Sunday, January 12, 2014

In This Season

After the holiday season, and before tax season and Spring, there's a rather blank period of time, which is usually bad enough with the aggressive weather and going back to work full-time (for many), but we're being tortured quite unnecessarily right now with the Season of the Awards.  Award events and swag for movies, actors, and a zombie army of music industry miscreants, that is.

Whether a very good movie or an outstanding performance (we're looking at you, Sandra and Gravity) wins one big or several small awards is of no importance, but gives television and the fanzines something to get all lathered up about.  That's the point, I guess, that and future media sales.  It's said that obsession with bejewled and botoxed celebrities is a pretty clear sympton of low self-esteem.  I think more about the emperor's new clothes meme than the concept that it's (very) good to be king.

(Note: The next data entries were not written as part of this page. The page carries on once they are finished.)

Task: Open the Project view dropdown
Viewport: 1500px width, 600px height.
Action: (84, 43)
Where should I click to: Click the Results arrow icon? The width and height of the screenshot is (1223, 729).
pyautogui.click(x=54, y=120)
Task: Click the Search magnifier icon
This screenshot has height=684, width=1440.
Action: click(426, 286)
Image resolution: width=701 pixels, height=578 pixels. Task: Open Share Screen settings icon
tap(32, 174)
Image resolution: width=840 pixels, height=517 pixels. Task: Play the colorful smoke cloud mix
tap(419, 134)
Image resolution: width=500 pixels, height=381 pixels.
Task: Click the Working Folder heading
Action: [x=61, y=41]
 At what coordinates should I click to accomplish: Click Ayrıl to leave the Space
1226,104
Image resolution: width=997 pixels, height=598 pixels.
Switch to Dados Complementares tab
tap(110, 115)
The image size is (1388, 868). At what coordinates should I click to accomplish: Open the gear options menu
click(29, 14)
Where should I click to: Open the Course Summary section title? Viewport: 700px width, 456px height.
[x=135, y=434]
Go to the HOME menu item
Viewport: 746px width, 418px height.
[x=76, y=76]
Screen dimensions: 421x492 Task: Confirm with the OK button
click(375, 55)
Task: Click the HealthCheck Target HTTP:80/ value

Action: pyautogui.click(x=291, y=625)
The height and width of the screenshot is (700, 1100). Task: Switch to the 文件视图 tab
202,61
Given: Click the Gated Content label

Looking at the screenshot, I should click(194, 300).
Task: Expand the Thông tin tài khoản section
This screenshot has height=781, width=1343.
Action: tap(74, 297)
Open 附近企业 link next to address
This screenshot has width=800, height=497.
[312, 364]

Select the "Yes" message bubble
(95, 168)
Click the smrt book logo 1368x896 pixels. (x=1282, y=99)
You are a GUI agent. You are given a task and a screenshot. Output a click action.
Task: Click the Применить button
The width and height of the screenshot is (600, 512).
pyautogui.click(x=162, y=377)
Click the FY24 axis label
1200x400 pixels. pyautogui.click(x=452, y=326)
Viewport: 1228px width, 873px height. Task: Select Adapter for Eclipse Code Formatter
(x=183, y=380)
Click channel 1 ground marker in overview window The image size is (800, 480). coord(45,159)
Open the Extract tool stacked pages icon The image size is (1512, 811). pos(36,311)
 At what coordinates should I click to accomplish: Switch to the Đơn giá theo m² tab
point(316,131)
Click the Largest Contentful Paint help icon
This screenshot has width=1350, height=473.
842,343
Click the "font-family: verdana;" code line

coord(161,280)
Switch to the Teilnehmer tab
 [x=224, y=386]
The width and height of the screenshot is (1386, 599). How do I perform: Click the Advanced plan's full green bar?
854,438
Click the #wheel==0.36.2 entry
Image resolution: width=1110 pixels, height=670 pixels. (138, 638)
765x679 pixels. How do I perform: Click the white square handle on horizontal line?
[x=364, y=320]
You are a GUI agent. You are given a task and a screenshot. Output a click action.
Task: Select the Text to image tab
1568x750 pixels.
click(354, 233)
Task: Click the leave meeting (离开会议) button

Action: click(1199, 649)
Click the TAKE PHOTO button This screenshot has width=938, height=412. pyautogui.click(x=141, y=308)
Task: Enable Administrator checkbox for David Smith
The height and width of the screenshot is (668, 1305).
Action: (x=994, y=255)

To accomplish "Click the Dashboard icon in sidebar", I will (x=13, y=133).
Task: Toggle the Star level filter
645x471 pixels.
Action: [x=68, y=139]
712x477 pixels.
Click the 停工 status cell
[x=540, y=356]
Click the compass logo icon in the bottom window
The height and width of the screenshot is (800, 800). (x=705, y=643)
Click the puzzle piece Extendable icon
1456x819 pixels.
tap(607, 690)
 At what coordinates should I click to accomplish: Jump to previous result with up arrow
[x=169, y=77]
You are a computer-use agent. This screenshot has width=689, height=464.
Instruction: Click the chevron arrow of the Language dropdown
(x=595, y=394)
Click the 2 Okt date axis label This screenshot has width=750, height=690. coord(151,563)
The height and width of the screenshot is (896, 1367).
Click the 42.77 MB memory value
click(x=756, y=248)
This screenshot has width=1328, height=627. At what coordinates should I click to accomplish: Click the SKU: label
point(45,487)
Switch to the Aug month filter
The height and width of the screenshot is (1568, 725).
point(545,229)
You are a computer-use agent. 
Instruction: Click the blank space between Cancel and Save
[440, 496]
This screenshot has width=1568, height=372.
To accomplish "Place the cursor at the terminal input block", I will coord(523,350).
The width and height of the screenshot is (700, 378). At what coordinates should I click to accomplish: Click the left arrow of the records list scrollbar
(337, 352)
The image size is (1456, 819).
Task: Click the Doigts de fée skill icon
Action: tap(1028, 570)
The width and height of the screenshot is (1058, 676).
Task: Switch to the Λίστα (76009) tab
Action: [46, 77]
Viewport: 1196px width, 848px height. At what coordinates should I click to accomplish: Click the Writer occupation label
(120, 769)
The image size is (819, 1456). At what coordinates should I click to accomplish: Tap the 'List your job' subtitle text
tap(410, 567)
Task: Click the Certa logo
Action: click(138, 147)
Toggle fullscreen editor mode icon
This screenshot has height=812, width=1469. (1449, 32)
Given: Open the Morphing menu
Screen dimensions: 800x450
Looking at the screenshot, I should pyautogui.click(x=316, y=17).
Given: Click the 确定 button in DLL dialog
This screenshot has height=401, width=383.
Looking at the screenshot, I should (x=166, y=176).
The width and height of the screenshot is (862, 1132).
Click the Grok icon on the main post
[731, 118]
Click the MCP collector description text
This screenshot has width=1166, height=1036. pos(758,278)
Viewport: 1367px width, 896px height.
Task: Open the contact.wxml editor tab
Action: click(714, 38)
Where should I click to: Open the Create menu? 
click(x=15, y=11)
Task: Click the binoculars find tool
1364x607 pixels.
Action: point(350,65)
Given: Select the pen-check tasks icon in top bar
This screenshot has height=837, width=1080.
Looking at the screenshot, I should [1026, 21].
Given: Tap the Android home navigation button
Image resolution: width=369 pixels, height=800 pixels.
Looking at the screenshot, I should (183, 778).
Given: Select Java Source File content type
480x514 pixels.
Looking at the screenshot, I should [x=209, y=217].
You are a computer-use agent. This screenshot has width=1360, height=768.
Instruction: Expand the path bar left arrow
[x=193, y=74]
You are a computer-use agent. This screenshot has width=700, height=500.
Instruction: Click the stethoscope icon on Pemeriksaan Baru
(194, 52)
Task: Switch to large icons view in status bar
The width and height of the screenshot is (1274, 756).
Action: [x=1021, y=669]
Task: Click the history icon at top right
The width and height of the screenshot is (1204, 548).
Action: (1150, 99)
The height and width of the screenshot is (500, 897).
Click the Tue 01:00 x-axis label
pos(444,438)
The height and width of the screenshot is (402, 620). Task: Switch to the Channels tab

There's a qualitative difference between the movie/TV actors' prize-catching on one hand and those for music:  the former hardly ever favors complete junk; indeed, there are just too many good candidates.  Not so with the warblers and pickers -- better described as costumed clowns and textbook mental cases, perhaps.  Let's look at some who never walked the red carpet or lived to meet Fame, but are remembered for the quality of their work and talent:

Linda Perhacs

Informed writers often mention with great admiration a 1970 record that didn't sell and wasn't promoted by the label (Kapp):  Linda Perhacs' Parallelograms.  She never made another album (hold on -- she's about to release The Soul of All Natural Things right about now, after all these years of obscurity) and this Mill Valley resident returned to her dental assistant job.  Like two others I'm going to bring up, her work has been saved, nurtured and shared through subsequent technology like YouTube, Internet discussion, and reissues on CD done by small independents.  Linda's music was used on TV shows and movies over the years, but you never know if the artist benefits financially much or at all.

Judee Sill

Judee Sill, who died in 1979 of a drug overdose at 35, was better known, toured the U.K. twice, opened for major acts like CSN, and released two albums on the groundbreaking Asylum label with recordings already made for a third (it was finally released in 2005).  But the other big acts on that label sucked up all the oxygen, and as a result of little promotion and a tiff with David Geffen, her second LP did little.  She was on a Rolling Stone cover and sold a song to the Turtles ("Lady-O"), but with all that, her life that fell off track after the early deaths of her father, mother and brother and collided with serious drug addiction.  Like Linda, her peers and later critics have given her the awards that matter:  fellow songwriter J.D. Souther said of Judy, "She's school for all of us."  Judy herself said "my music isn't just recreational; it's not just entertainment."

Nick Drake

Englishman Nick Drake's three completely self-authored albums made no impression in the early 1970s.  All were exquisite, and the last was just solo and short (28 minutes).  He seemed to have run out of energy after being so completely ignored and committed suicide while still in his twenties, exactly five years after his first release which was eerily entitled Five Leaves Left.  The title song, "Pink Moon," of the last, spare, album was picked up for a 1999 Volkswagen commercial featuring a convertible ride in the moonlight, and gave him the listeners and reputation he never expected during his life.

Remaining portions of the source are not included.